Preconfigured Component Pack CPU and memory limits

To better understand how Kubernetes is managing its resources and what Component Pack's requirements are, check out this article in the Kubernetes documentation, and see the following tables:

Table 1. Limits for application containers
Application Container	Limits	Requests
analysisservice	CPU: 500m, memory 1Gi	CPU: 50m, memory 100Mi
appregistry-client	CPU: 500m, memory 400Mi	CPU: 50m, memory 75Mi
appregistry-service	500m, memory 500Mi	CPU: 100m, memory 150Mi
cnx-ingress-controller	CPU: 500m, memory 512Mi	CPU: 20m, memory 64Mi
community-suggestions	CPU: 500m, memory 400Mi	CPU: 50m, memory 75Mi
haproxy	CPU: 500m, memory 200Mi	50m, memory 50Mi
indexingservice	CPU: 500m, memory 1Gi	CPU: 200m, memory 100Mi
itm-services	CPU: 1, memory 500Mi	CPU: 100m, memory 75Mi
mail-service	CPU: 500m, memory 500Mi	CPU: 50m, memory 75Mi
middleware-graphql	CPU: 1, memory 500Mi	CPU: 100m, memory 75Mi
mw-proxy	CPU: 500m, memory 400Mi	CPU: 50m, memory 75Mi
orient-web-client	CPU: 1, memory 1Gi	CPU: 100m, memory 75Mi
people-idmapping	CPU: 500m, memory 400Mi	CPU: 50m, memory 75Mi
people-migrate	CPU: 1, memory 1000Mi	CPU: 100m, memory 75Mi
people-relation	CPU: 500m, memory 400Mi	CPU: 50m, memory 75Mi
people-scoring	CPU: 500m, memory 1500Mi	CPU: 50m, memory 75Mi
retrieval-service	CPU: 500m, memory 1Gi	CPU: 200m, memory 100Mi
userprefs-service	CPU: 500m, memory 400Mi	CPU: 50m, memory 75Mi

Table 2. Limits for infrastructure containers
Infrastructure Container	Limits	Requests
es-client	CPU: 2, memory 2Gi	CPU: 100m, memory 1536Mi
es-data	CPU: 2, memory 4Gi	CPU: 500m, memory 3Gi
es-master	CPU: 1, memory 1Gi	CPU: 100m, memory 768Mi
filebeat	CPU: 2, memory 2Gi	CPU: 500m, memory 512Mi
kibana	CPU: 3, memory 4Gi	CPU: 1, memory 1Gi
logstash	CPU: 3, memory 8Gi	CPU: 500m, memory 400Mi
mongo	CPU: 2, memory 3096Mi	CPU: 100m, memory 100Mi
redis-sentinel	CPU: 500m, memory 100Mi	CPU: 10m, memory 50Mi
redis-server	CPU: 1, memory 1Gi	CPU: 50m, memory 75Mi
sanity	CPU: 100m, memory 512Mi	CPU: 100m, memory 128Mi
sanity-watcher	CPU: 500m, memory 100Mi	CPU: 10m, memory 50Mi
solr	CPU: 2, memory 4Gi	CPU: 20m, memory 600Mi
zookeeper	CPU: 500m, memory 400Mi	CPU: 10m, memory 300Mi

Sizing the masters

The following recommendation is in line with best practices and the official Kubernetes recommendation.

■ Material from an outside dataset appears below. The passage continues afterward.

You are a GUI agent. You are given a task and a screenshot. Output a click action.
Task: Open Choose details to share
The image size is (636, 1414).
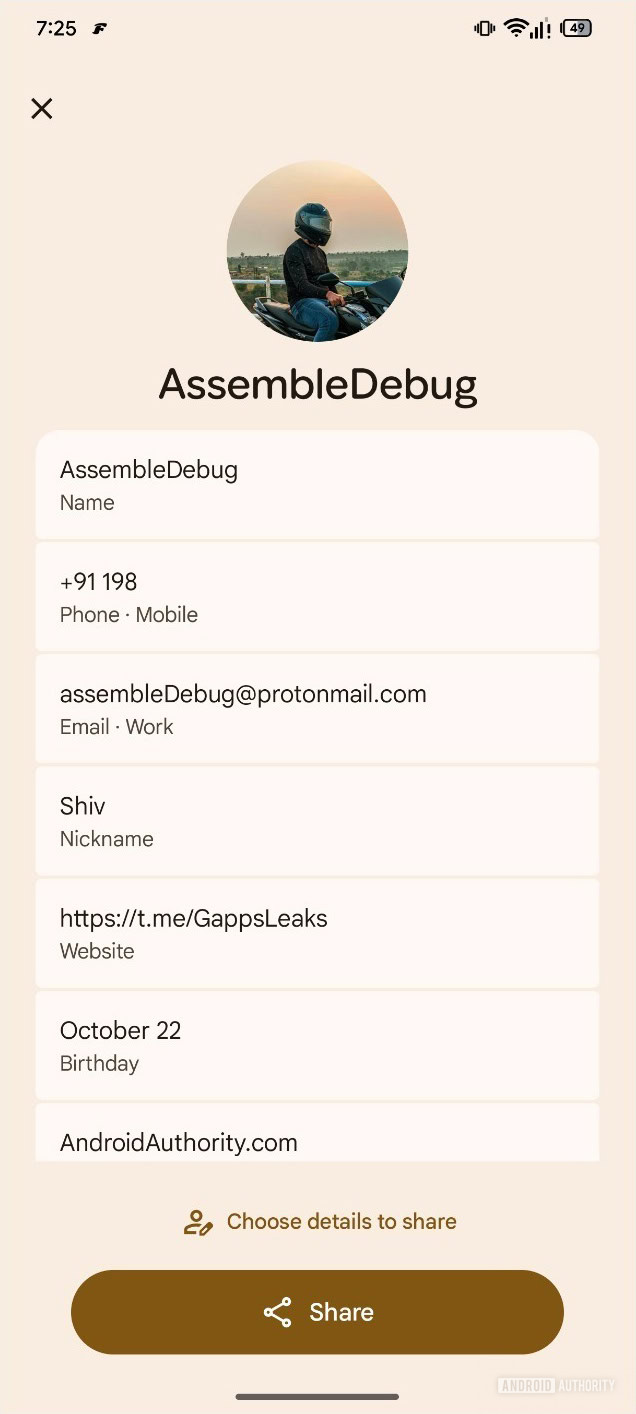click(341, 1222)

Note that master sizing is a function of the number of total nodes in the cluster and the number of users or requests that are going to come to the cluster. More active users mean more requests, and more requests mean more processing for a master.

For the optimal production scenario, we recommend at least three masters.

Note: Before you create your environment, be sure that you provision your cluster in a way that it can scale, so that you'll be able to add more nodes of any type later.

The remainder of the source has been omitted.